Rachel Laudan

From Moorish Chicken to Mestizo Chicken

For years I have been playing around with the Islamic contribution to Mexican cuisine.  I was reminded of that during the last couple of days when Carolyn Nadeau spoke at the Invention of Food Conference put on by the Institute of Historical Studies at the University of Texas at Austin. And in turn that reminded me that I have long intended to blog about the passage of a recipe for Moorish chicken from seventeenth-century Spain to eighteenth-century New Spain (Mexico) and its transformation into a recipe for Mestizo Chicken.

The Spanish Royal Family Feasting in 1579 by Alonso Sánchez Coello. From the Facebook page of the National Museum in Warsaw.

Carolyn gave a fascinating analysis of the ingredients mentioned in the Arte de cocina, pasteleria, vizcocheria, y conserveria ( The Art of Cooking, Pie Making, Pastry Making, and Preserving) published in 1611 by Francisco Martínez Montiño, head cook to the Spanish king, Philip II.

One of the 500 plus recipes in this wonderful book is for Moorish chicken. This is chicken roasted and quartered, then simmered with onion, bacon, broth, wine, vinegar, and spices to make a golden sour dish.  The “all spices”, Nadeau has established, were black pepper, ginger, cloves, nutmeg and saffron, used widely in Martínez Montiño’s savory recipes. Assuming this sour dish was of Moorish origin (and remember Spain was an Islamic country for hundreds of years, besides being just across from other Islamic countries), the cook modified it to include pork.  Whether this is exclusive on the Arte de cocina, or whether it occurs in other Spanish cookbooks, I do not know.

Moorish Chicken of Francisco Martinez Montiño (1611)

Roast a pair of chickens, and then cut them into quarters; and cut a little bacon in tiny dice, and fry them very well until they are white,  add a little finely chopped onion, and smother the chickens with the bacon and onions, add enough broth to cover, and add a little wine, a little vinegar: and if fresh lard is available, add it.  Season with all spices [black pepper, ginger, cloves, nutmeg and saffron, presumably ground together]: In this dish no eggs are added.  It should turn out a little sour: if desired, add a little chopped greenery.

The same recipe crops up twice in an eighteenth-century manuscript cookbook from New Spain (Mexico), edited Guadalupe Pérez San Vicente and published in 1996. The cookbook is attributed to Doña Dominga de Gúzman, about whom little or nothing is known, except that her name is on the title page. It is written in three different hands, so may like so many such books have been passed down from one person to another.
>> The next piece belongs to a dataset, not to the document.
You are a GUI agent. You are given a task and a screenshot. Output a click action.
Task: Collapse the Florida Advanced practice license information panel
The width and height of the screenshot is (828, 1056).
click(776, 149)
The first version is very close to the one in the Arte de Cocina.

Moorish Chicken 1 of Doña Dominga de Gúzman (mid 18th century)

Roast a chicken and then cut it in quarters and fry a little ham cut in small bits with a little onion, very fine, then add some chopped raisins and lettuce hearts, season with all the spices [black pepper, ginger, cloves, nutmegs and saffron?] and layer the chicken with the recaudo [onion, ham, flavorings] and add enough broth in which the chicken was cooked to cover, a little wine and vinegar, bring to the boil twice and leave it a little sour.

The second, which is somewhat incoherent, is not as close but still recognizable.  The chickens are first boiled, which I believe was a common practice and may explain where the broth comes from in the previous recipes.  Cooked, ground egg yolks add to the golden color. And the spicing is somewhat different.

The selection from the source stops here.